The governor announced a campaign to lobby the NFL for a Super Bowl at the new stadium for as early as 2018, and speculated that the game would produce nearly a half-billion dollars for the area. Just hours after Dayton outlined the effort, the NCAA announced that the Vikings' indoor stadium — which will open in 2016 — was also a finalist to host a Final Four men's basketball tournament as early as 2017.
"It's our time. It's our moment, and we're ready," said U.S. Bancorp Chief Executive Richard Davis, one of three prominent business leaders Dayton named to head the campaign. "It's like in Hollywood when they say, 'I'm ready for my close-up.' "
For Dayton and the Vikings, the State Capitol news conference came two years after both the governor and the team used the lure of a Super Bowl to persuade legislators to adopt a controversial public subsidy package for the $1 billion stadium in downtown Minneapolis. Vikings officials said they are confident that the NFL, as it has done in the past, will award the game to Minnesota as an acknowledgment of the new stadium. Both the team and the NFL implied, but did not directly commit to, bringing a Super Bowl to Minnesota during the legislative process.
While Minnesota is already one of three finalists for the Super Bowl in 2018, hurdles — both logistical and image-related — remain for the Vikings, Dayton and civic leaders. Monday's lobbying effort came as most schools in Minnesota were closed because of the cold, and the temperature Monday never reached zero. The 2018 Super Bowl will be held Feb. 4.
Monday's campaign launch also immersed boosters into the always-murky debate of how much actual economic boost a Super Bowl would provide.
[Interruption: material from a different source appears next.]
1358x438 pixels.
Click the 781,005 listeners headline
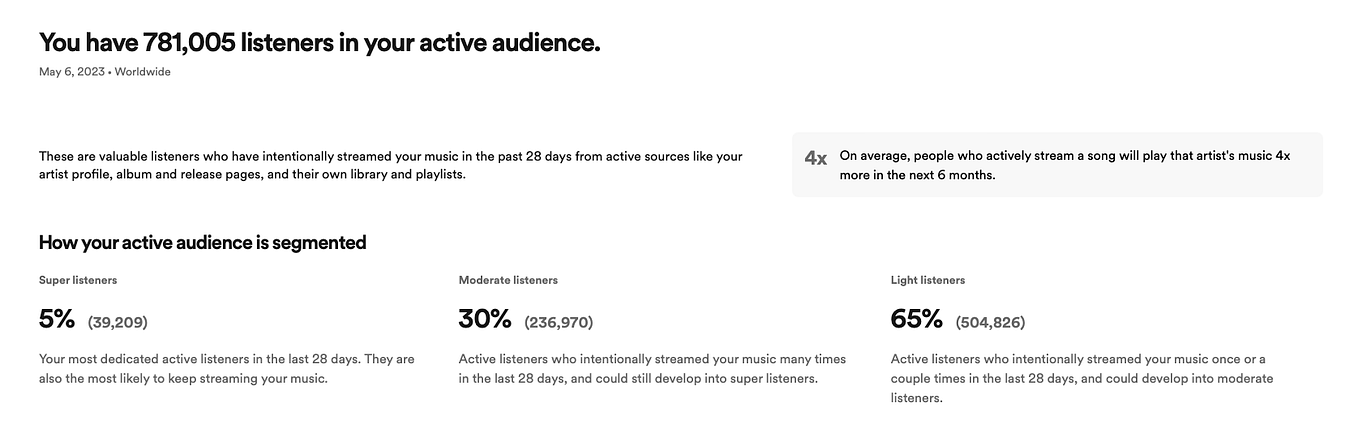point(319,42)
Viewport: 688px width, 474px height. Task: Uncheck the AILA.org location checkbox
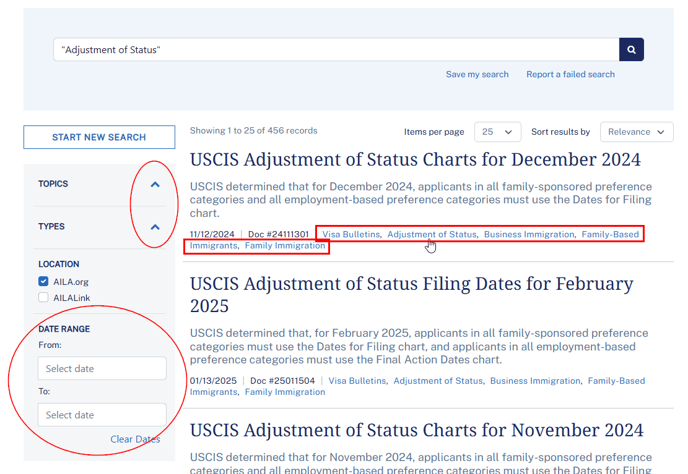point(43,282)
While the governor's office released a study showing the Super Bowl had produced $384 million in spending in Indianapolis in 2012, economists nationally have regularly disputed such projections.
This Sunday's Super Bowl at an open-air stadium in New Jersey may also affect Minnesota's chances: Weather for the game is expected to be in the 30s, and the New York City area recently had a major snowfall. Even Dayton, at a morning news conference Monday, joked that the NFL "might want to reconsider their policy after this one."
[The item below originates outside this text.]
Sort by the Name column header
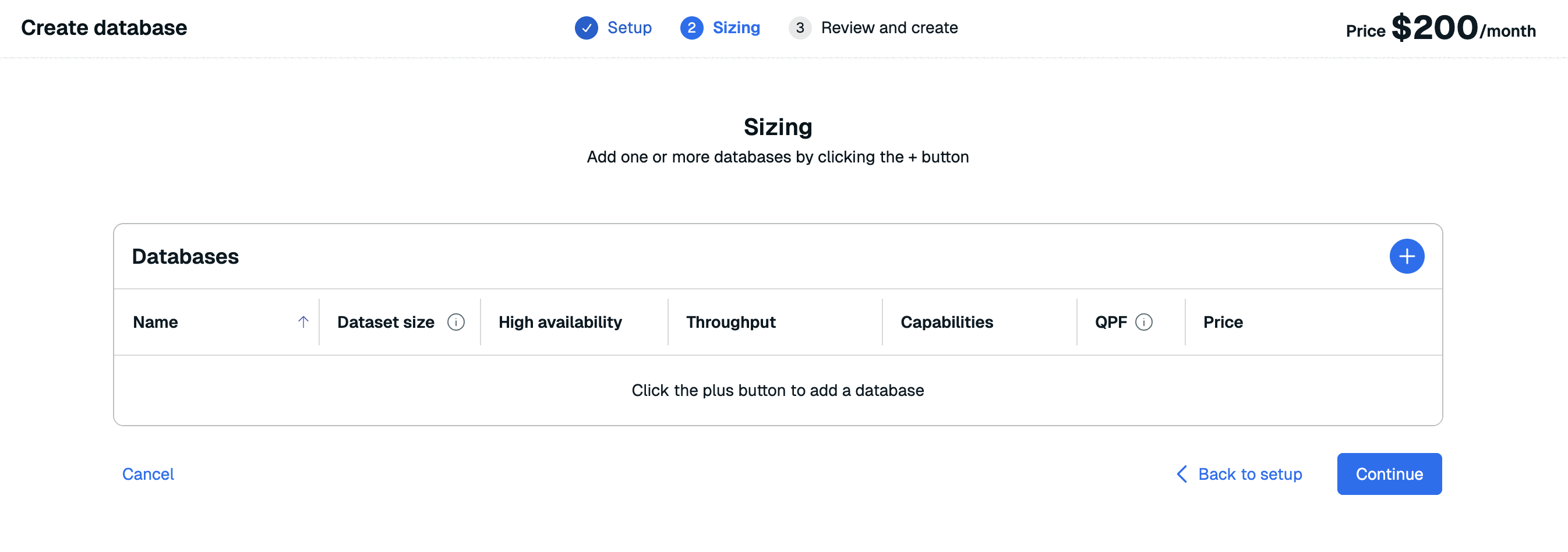The width and height of the screenshot is (1568, 552). (x=156, y=322)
But the governor said that Minneapolis, in hosting its first and only Super Bowl in 1992, had won high praise from NFL officials and had erased the negative feelings of having a Super Bowl in a northern city that lingered after a snowstorm snarled traffic in Detroit at the 1982 Super Bowl at the Silverdome, a covered stadium. "We've proven it in Minnesota already," Dayton said. "We know how to handle a cold-weather" Super Bowl.